Nevertheless, the results also showed that the types and doses of psychotropic medication, nature of admission (voluntary or compulsory) and types and frequency of participation in other psychosocial interventions did not differ significantly between the two groups from T0 to T2 (using repeated-measures ANOVA or Kruskal Wallis test, P >0.25). In addition, there were not any significant differences on all mean outcome scores between six AT subgroups in terms of the nurse therapists at pre- and post-tests (using Kruskal Wallis test, P >0.10).

Discussion

This was one of very few clinical trials of AT based on motivational interviewing and cognitive behavioral techniques that was currently available, and found to be successful (effective) in improving adherence to antipsychotic medication among patients with schizophrenia and its spectrum disorders. The results supported the study hypotheses that the participants who received AT could demonstrate significantly greater improvements over a six-month follow-up period in their primary outcome (mental state (symptom severity)) and other secondary outcomes, including insight into illness, functioning, and number of re-hospitalizations, as well as their adherence to medication. In addition, large effects of AT (effect sizes of 0.68 to 0.72) were demonstrated on improving a wide variety of patient outcomes over the medium term (six months) duration of follow-up.

The success in this AT is particularly important to these group of psychotic patients who often have a poor adherence to treatment and a high relapse rate (50 to 70 %) within the first five years of the illness [33], thus having high risks of its recurrence, a long course, and poor prognosis [9]. It is also noteworthy that this motivational interviewing-based AT can improve not only the positive symptoms (such as hallucinations and delusions) that can often be reduced effectively by good adherence to medication [13,16,34], but also those treatment-resistive negative symptoms, for example, amotivation, anhedonia, and social withdrawal. This result might be due to the effects of the motivational interviewing technique, in which the participants were facilitated to non-judgmentally and freely explore and resolve ambivalence on their attitudes and behaviors regarding the illness, its treatment, and related life situations, and to engage them with an enhanced intrinsic motivation to change their treatment- and health-related behaviors, such as medication adherence, self-care, and help-seeking [35]. Other strategies in motivational interviewing, such as showing genuine empathy, acceptance, and envisioning for a better future, could also be helpful in energizing and fostering better initiatives, therapeutic growth, and changes in negative symptoms and passivity in this patient population [13,16].

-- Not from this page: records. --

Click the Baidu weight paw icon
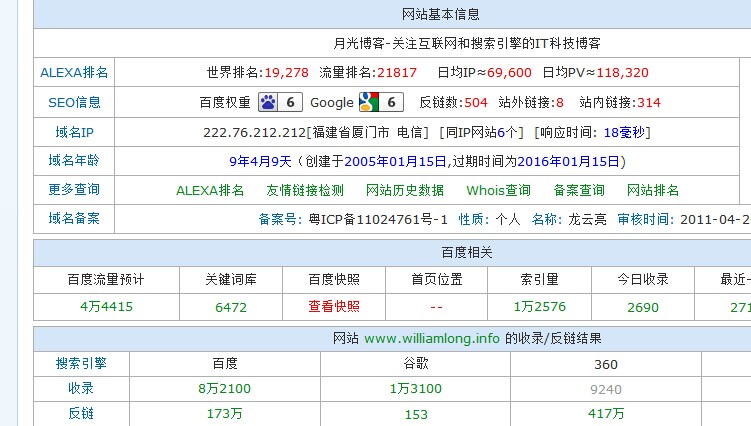[x=268, y=102]
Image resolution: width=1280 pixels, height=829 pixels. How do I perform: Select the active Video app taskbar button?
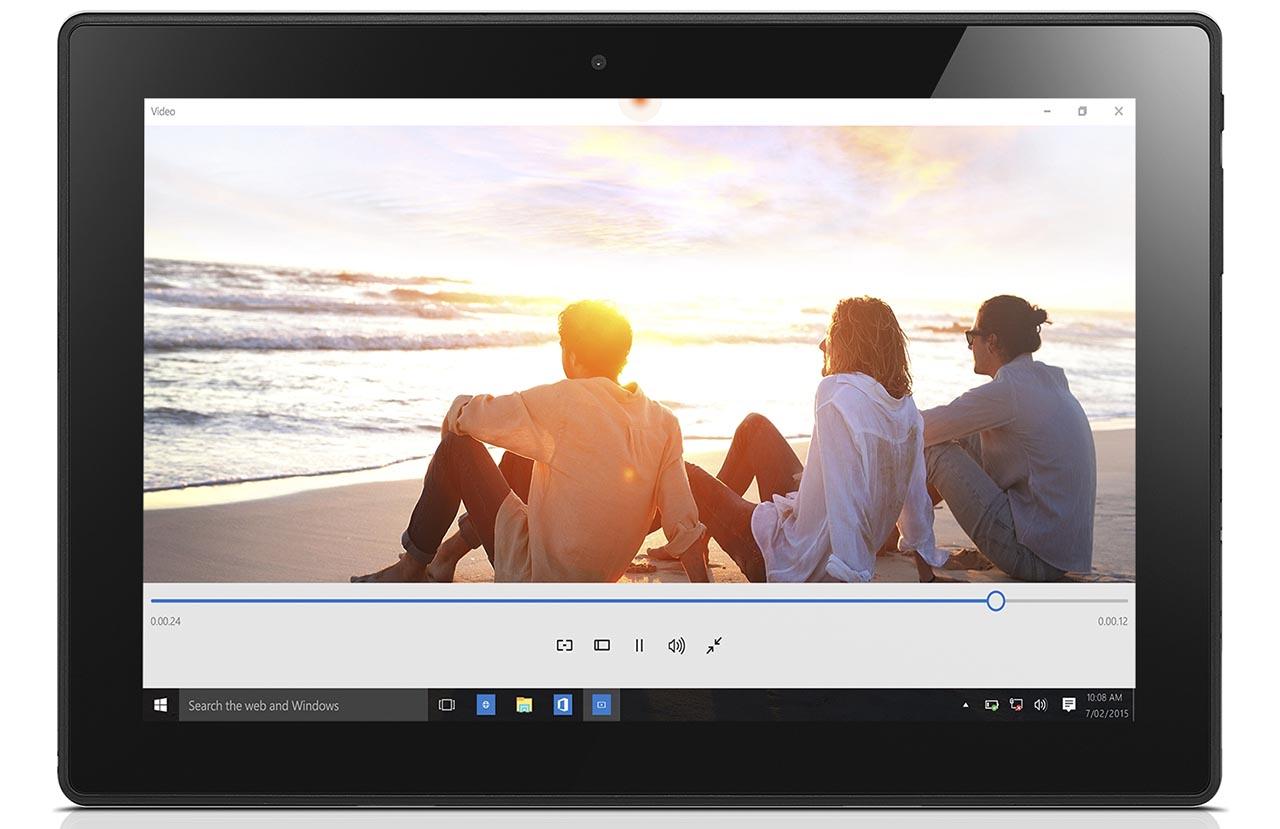[601, 705]
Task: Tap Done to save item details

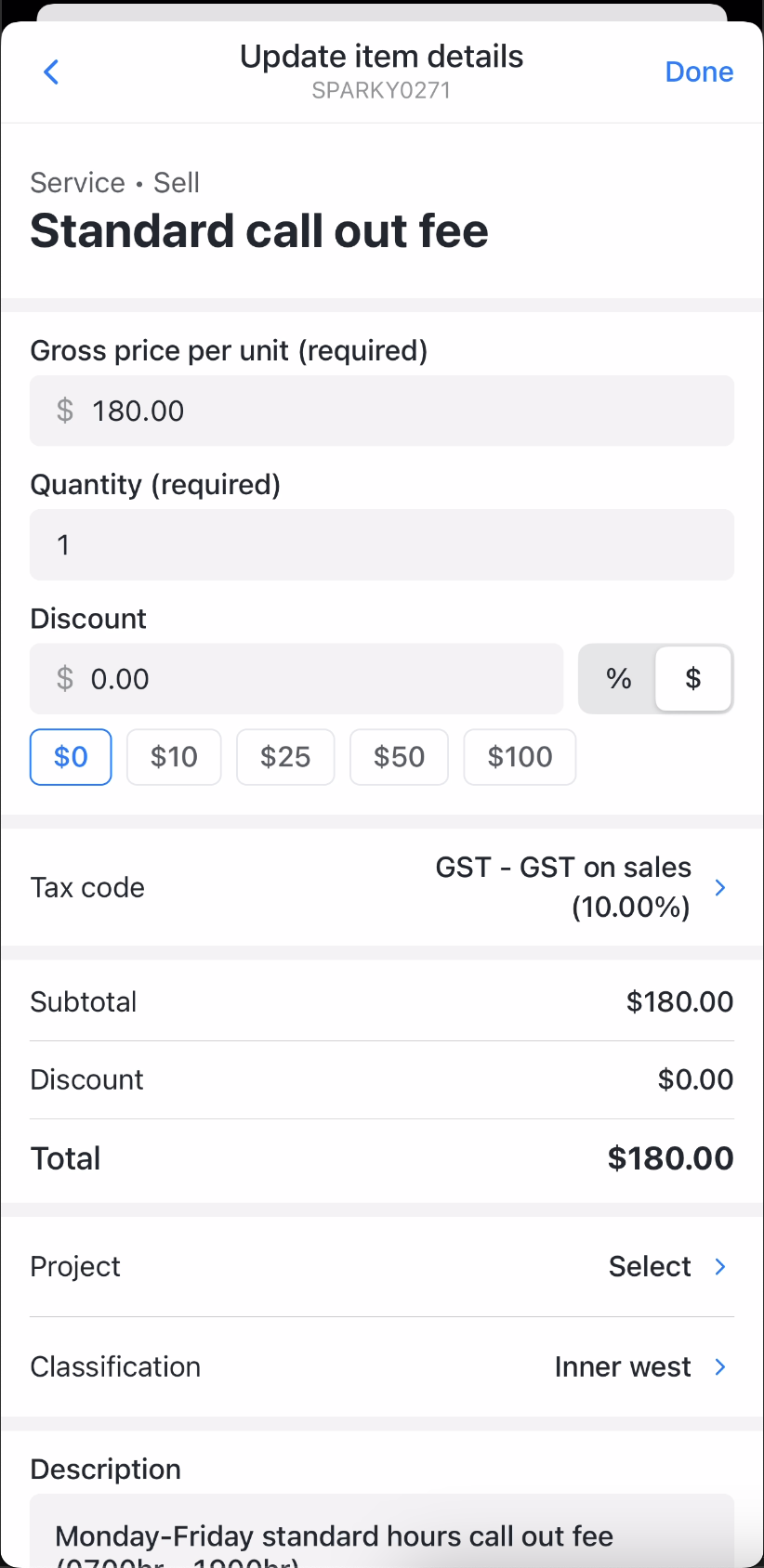Action: [699, 72]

These findings provide evidence that this AT, modified from Kemp et al. and Gray et al. in Western culture [8,11], can be a promising intervention across cultures for enhancing positive attitudes and adherence towards antipsychotic medication, and in reducing psychotic symptoms in Chinese people with schizophrenia spectrum disorders. While recent controlled trials on AT showed inconsistent or non-significant results in European countries [5,8,12], the AT used in this study showed significant effects on a variety of patient outcomes, including not only positive symptoms and number of re-hospitalizations, but also those variables often found non-significant in other studies, such as negative symptoms, functioning, and insight into illness and/or treatment [12]. With much more positive findings than other studies of medication adherence or management programs, AT has already overcome several limitations and revealed a few key elements of an effective psychosocial intervention. First, one frequently reported limitation was the difficulty in recruiting non-adherent patients, where the researchers concluded that the insignificant results were, in part, due to the ceiling effect on levels of adherence at baseline provided by those with already good adherence to medication [12,16]. Noting such an effect, participants in this study were only included if they were deemed non-adherent or poorly adherent (ARS mean score of about 1.5 out of 4.0) before the interventions.

Second, several studies reported an oversight of the impact of clinicians’ characteristics and relationship with patients in the effectiveness of psychosocial interventions, recommending that further studies utilize patient-centered healthcare workers that have already been part of the patient’s clinical team [9,16]. The AT was administered by the participants’ attending community psychiatric nurse during home visits. This AT also emphasized participant involvement during the later phases of the intervention, enhancing the sense and feelings of control and self-efficacy in self-regulation and management of the illness and its treatment (and medication), as suggested in other studies as predictive factors of effective psychosocial interventions for people with schizophrenia [22,36].

This study was also one of very few controlled trials to date of AT conducted in Chinese or Asian populations. When compared with other ATs or other interventional studies in Western countries, much higher treatment adherence and lower attrition rates were found in this study, similar to several studies involving Chinese patients [19,21,27]. Such increased adherence and/or retention rates of patients with schizophrenia and other severe mental illnesses may be related to culturally defined perceptions of a strong relationship between patients themselves and their healthcare providers and much better patient compliance with study or treatment protocols [37].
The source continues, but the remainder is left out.